A possible architecture could be
Advantages
- No need for metadata.
- Possibility to access global data by following the CFG.
- Possibility to consult information of other files.
Downsides
- The consult of information in other files can take some time to fetch depending on the number of references.
3/6 - Context graph
Background
When a statement is evaluated, its components are resolved based on a context schema in which higher levels and previous components are available but lower levels and latter components are not. To illustrate this concept, consider the following code
global a = 3
function one(){
print(a)
local a = 1
}
function two(){
local a = 2
print(a)
}
The first thing to notice is that there are two context levels in the example. The first one is the global context, in which the a
variable and the functions are defined. The second one, is composed of local contexts related to the definition of each function.

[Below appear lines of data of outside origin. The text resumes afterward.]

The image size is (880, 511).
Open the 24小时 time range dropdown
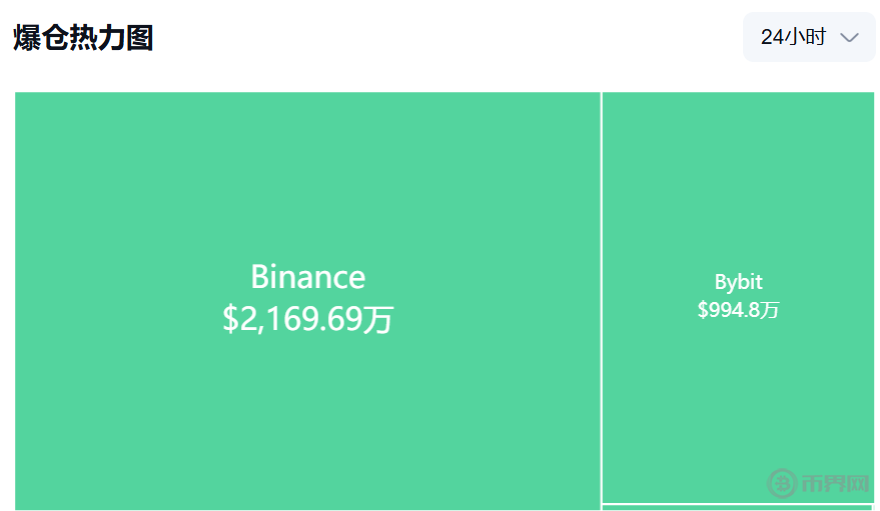(808, 38)
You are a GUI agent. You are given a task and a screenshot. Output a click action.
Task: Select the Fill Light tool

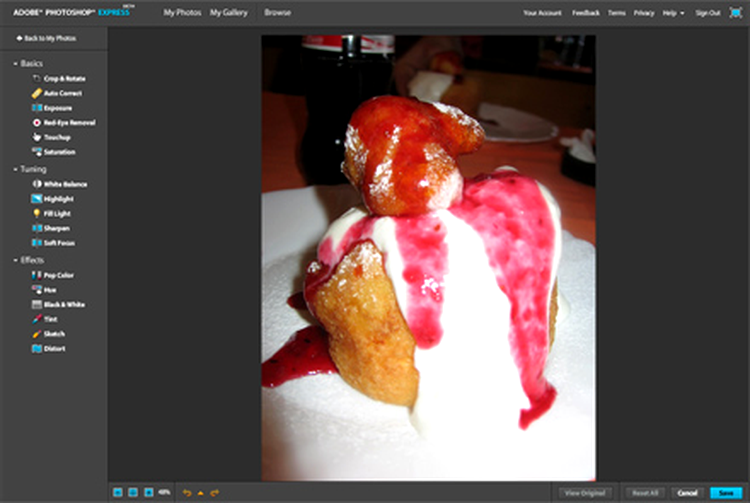(x=58, y=213)
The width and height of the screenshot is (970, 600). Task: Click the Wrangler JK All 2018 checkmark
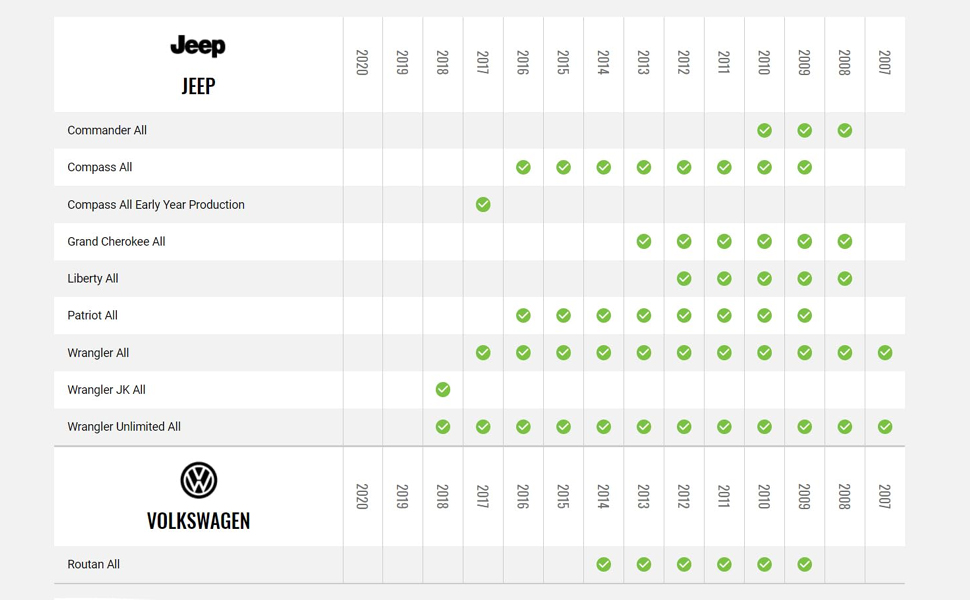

The information of a higher level is available in a lower one, however, the information of lower level is not available in the higher one. This means that the global definition of a
is available in both functions but the definitions the variables inside the functions are not available in the global context nor in the context of other functions.
Another thing to consider is that the execution within a context is sequential, which means that only the instructions executed until the current point are available in the evaluation of a statement. This means that when one
is executed the reference to a
is resolved in the global context, there are no available definitions in the local one yet and the evaluation should continue the search in a higher level, producing print(3)
. On the other hand when two
is executed there is an available declaration in the current context and thus there is no need to search a higher level, so the output is print(2)
.
Problem description
Solve a variable reference could be a complex problem, it involves a context handle and search for intermediate references. This may produce code that is hard to understand and would involve a time consuming task depending on the size and references used in a specific graph.
Proposal
The CFG can be used a context manager and the reference solve could be highly simplified if additional arcs are constructed from a CFG node to each of its variable references.
To avoid unnecessary computation each the context for a CFG node can be added to the syntax graph only the first time is needed and then be consulted directly.
Advantages
- The CFG information is already calculated
- Avoid over complicated code
- High decrease in search and evaluation time
Downsides
- There is no guaranty that all the variable references in a CFG node are needed in a specific evaluation, however, the number of child nodes is usually small.
4/6 - New symbolic evaluation
Background
The current symbolic module takes a list of syntax steps, represented as NameTuples, to perform the evaluation of the code.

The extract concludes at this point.